Ckelly - that would be great if you could map it out for me. I was planning on heading up 7 Lakes Drive up to 9W by Bear Mtn, and then heading south on 9W. If there's some side roads you can suggest that would be appreciated.


----------



## ckelly49 (Jul 9, 2006)

http://www.gmap-pedometer.com/?r=1257471 (this link may put you at the end of the route, if so zoom out a bit and head up to the start)

I started this route at Bear Mountain and headed south on 9W, be sure to make the left where 9W splits from rt303. From there it goes into and around Rockland Lake SP. At the top of the hill in the back of the lake make a left (pass a small firehouse) and head down the hill. This will lead to a packed cinder (think high school track) trail that follows along the banks of the Hudson River and ends in Nyack each SP. Exit the park and follow Broadway into Nyack, maybe stop at the Runcible Spoon (you can't miss it).
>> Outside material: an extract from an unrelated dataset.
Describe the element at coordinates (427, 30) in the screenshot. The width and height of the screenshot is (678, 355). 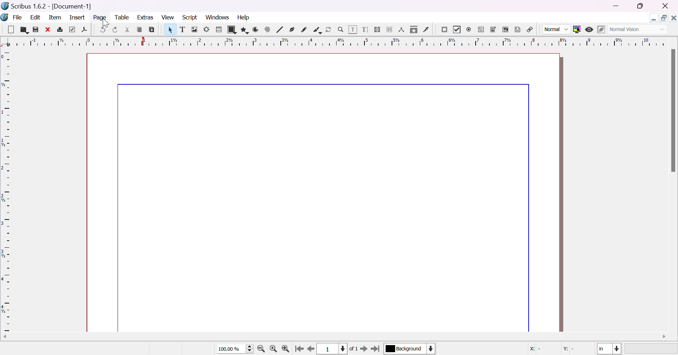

Through downtown Nyack and at the blinking light make a left (Comelison Ave.) Right onto Piermont Ave. and follow that into Piermont (you can detour out to the end of the pier there). Exit Piermont and make a left onto Rockand Rd., nice climb past Tallman Mtn. SP and ending at 9W.

I'm not sure of your ultimate destination from there. If you make a left on 9W it continues south. Later I will make another route that detours into Harriman SP.


----------



## Mdeth1313 (Nov 1, 2001)

You may want to take note of the side route often used thru stony point. Gets you off 9W in a high traffic area. Coming south I know its a left turn past tompkins cove, but I havent lived nor ridden that route in at least 4 yrs, someone else may be able to offer help-- it takes you down by the river and marina and then back out-- much less stressful by cutting out those few miles of 9W.


----------



## MystA RavE (Aug 16, 2007)

I plan on doing this route this weekend starting from Brooklyn South and back this weekend...I hope I can make it all the way there and back. What are the conditions like on 9W? I assume it's a shoulder on a main road based on the posts. Is it a dedicated bike route?

Also...how do I get on the GW bridge if I'm going down the bike route on the west side? I've never seen an entrance around there.


Thanks!


----------



## ckelly49 (Jul 9, 2006)

MystA RavE said:


> I plan on doing this route this weekend starting from Brooklyn South and back this weekend...I hope I can make it all the way there and back. What are the conditions like on 9W? I assume it's a shoulder on a main road based on the posts. Is it a dedicated bike route?



IIRC correctly, there is a generous shoulder about 90% of the way. There is a few miles around Stony Point where there is no shoulder and it can get a little sketchy. 9W is pretty heavily travelled in that area with many small shopping centers lining the roadway; maybe 3 miles or so.


----------